Apesar das notícias e anúncios, continuam a existir várias lacunas de informação que preocupam a sociedade civil e as comunidades locais:

  • Relativamente aos procedimentos ambientais, onde podemos encontrar os estudos de impacto ambiental referidos pela ANPG em 2021, e reafirmados em 2023? Foram submetidos a debate público? Até ao momento não temos conhecimento de quando, aonde e com quem.
  • Quem foram os especialistas ambientais envolvidos nos estudos de pré-viabilidade anunciados pela ANPG? De onde são?
  • Há provas de que comunidades locais, como os povos San, tenham sido devidamente consultadas ou estão à margem do debate? Qual é o plano para garantir o envolvimento real das comunidades locais?
  • Quais serão as tecnologias utilizadas para estes estudos e quais os impactos previstos? Em projectos na Namíbia, por exemplo, a ReconAfrica enfrentou acusações de uso de métodos de extracção controversos (como fracking). Mais informações em artigo publicado pelo National Geographic, o que desperta por algumas inquietações para as recém-assinadas MoUs.
  • Apesar das declarações públicas sobre responsabilidade social e ambiental, que mecanismos de compensação e mitigação estão previstos para as comunidades afectadas? E quais são as garantias oficiais de monitorização independente?
  • Como será garantida a integridade dos ecossistemas do Okavango, que sustentam milhares de vidas humanas e espécies, dentro dos acordos de conservação transfronteiriços, na qual Angola é participativa e signatária?
  • Se pretendemos desenvolver e promover o turismo sustentável nesta região, não estaremos a contradizer os nossos planos? Ou haverá falta de alinhamento entre os diferentes órgãos governamentais?
  • Há algum posicionamento ou orientação por parte do Ministério do Ambiente?
Fig. 4: Mapa hidrográfico da KAZA-TFCA. Fonte: KAZA-TFCA.

A principal preocupação dos ambientalistas são os riscos de poluição destas fontes de água para todas as pessoas e biodiversidade desta região.

Um decisão crítica para Angola, para África e para o mundo

O Okavango é mais do que uma reserva de recursos: é um dos últimos ecossistemas intactos do planeta, vital para a biodiversidade, para as comunidades locais e para o combate às alterações climáticas.

A ausência de transparência e a falta de envolvimento da sociedade civil em processos que envolvem áreas de alta sensibilidade ambiental, tem gerado um clima de desconfiança e insegurança. Neste processo do Okavango, em particular, tem aumentado a desconfiança pública devido à ameaça em comprometer não só o futuro do Okavango, mas também a imagem de Angola no cenário internacional.

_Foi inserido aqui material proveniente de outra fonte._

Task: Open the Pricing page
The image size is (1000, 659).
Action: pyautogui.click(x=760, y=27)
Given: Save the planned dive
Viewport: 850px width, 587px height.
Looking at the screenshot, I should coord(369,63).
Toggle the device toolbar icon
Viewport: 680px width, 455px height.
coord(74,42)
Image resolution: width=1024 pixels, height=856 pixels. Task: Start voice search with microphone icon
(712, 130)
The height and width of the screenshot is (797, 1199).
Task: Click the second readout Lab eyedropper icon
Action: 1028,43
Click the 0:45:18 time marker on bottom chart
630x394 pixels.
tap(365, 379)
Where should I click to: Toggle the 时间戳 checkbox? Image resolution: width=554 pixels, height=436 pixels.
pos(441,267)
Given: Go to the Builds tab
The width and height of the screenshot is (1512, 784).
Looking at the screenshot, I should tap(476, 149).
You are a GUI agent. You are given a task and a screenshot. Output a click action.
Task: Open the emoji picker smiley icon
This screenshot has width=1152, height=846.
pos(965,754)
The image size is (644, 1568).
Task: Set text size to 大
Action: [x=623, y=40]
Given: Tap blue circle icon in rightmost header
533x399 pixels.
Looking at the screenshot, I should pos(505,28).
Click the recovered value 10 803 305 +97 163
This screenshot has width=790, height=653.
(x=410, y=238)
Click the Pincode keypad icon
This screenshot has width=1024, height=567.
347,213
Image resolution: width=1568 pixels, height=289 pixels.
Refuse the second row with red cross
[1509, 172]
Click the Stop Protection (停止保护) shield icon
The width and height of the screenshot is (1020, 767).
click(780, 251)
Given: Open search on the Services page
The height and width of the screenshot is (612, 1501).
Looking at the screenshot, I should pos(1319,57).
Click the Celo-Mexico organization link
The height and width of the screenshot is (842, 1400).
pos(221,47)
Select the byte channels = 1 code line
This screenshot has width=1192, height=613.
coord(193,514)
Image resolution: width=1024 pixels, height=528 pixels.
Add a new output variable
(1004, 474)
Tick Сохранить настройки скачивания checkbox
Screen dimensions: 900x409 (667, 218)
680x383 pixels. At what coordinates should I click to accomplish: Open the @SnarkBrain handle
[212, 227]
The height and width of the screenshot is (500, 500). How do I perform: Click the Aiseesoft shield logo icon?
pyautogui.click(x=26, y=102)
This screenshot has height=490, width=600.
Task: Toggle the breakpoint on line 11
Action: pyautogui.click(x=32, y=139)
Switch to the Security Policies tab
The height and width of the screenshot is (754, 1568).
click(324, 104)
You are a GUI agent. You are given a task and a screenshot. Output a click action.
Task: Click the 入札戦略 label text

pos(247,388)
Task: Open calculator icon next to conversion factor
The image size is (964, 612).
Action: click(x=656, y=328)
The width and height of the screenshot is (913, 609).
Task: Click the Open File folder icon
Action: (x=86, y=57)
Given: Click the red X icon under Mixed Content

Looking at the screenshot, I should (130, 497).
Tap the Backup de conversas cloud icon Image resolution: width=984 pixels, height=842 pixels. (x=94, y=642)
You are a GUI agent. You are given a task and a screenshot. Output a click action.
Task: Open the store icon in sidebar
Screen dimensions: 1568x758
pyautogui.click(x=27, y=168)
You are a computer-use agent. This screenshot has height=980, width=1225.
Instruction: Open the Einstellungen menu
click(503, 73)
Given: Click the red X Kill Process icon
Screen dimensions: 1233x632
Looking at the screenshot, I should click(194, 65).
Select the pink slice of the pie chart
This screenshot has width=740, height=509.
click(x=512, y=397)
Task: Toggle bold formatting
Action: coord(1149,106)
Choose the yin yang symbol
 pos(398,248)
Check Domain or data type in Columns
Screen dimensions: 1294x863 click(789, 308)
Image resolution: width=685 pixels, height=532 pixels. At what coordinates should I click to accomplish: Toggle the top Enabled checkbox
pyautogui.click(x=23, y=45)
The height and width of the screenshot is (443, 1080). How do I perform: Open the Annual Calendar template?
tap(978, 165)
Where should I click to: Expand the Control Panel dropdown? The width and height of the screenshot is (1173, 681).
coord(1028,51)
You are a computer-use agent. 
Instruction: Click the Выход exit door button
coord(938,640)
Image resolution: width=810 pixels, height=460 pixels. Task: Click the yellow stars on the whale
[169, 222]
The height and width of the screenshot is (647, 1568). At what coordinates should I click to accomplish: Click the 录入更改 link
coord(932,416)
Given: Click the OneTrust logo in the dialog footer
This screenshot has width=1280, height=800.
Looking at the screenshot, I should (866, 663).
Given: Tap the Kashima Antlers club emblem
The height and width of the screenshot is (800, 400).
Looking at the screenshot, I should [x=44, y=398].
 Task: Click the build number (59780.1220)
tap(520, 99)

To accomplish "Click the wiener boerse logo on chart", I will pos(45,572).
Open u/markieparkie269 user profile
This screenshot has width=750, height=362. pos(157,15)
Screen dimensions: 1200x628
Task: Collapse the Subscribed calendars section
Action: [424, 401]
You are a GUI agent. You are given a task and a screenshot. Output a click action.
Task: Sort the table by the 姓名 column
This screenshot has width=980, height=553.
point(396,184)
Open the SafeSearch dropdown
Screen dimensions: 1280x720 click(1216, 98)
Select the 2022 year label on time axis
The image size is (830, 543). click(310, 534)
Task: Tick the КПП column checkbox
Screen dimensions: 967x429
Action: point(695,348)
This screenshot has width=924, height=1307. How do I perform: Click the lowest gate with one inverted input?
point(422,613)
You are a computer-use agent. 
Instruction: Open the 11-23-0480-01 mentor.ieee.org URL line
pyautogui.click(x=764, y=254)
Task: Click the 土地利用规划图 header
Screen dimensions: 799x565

É urgente garantir um debate público sério, transparente e fundamentado, onde o interesse de longo prazo do país — das pessoas, da biodiversidade e do planeta como um todo — prevaleça sobre ganhos imediatos.

Para que se possa construir uma Angola sustentável, inclusiva e baseada no respeito pelos direitos ambientais e humanos, é fundamental que o Governo e as empresas envolvidas disponibilizem informação completa, consultem efectivamente as comunidades locais, e sigam rigorosamente os padrões internacionais de protecção ambiental.

A responsabilidade de proteger o Okavango não é apenas nacional — é um compromisso perante toda a humanidade. Este é um momento de decisão, em que cada escolha contará para definir se seremos recordados como os que preservaram um dos últimos tesouros naturais do mundo, ou como os que o sacrificaram por ganhos efémeros.

A sociedade civil, as comunidades locais, os cientistas, e todos os que se preocupam com o futuro de Angola e do planeta, devem exigir transparência, responsabilidade e coragem política.

A defesa do Okavango é um símbolo de esperança e também a defesa de todos nós. Por isso, o futuro do Okavango, e das populações que dele dependem, exige responsabilidade — e exige respostas.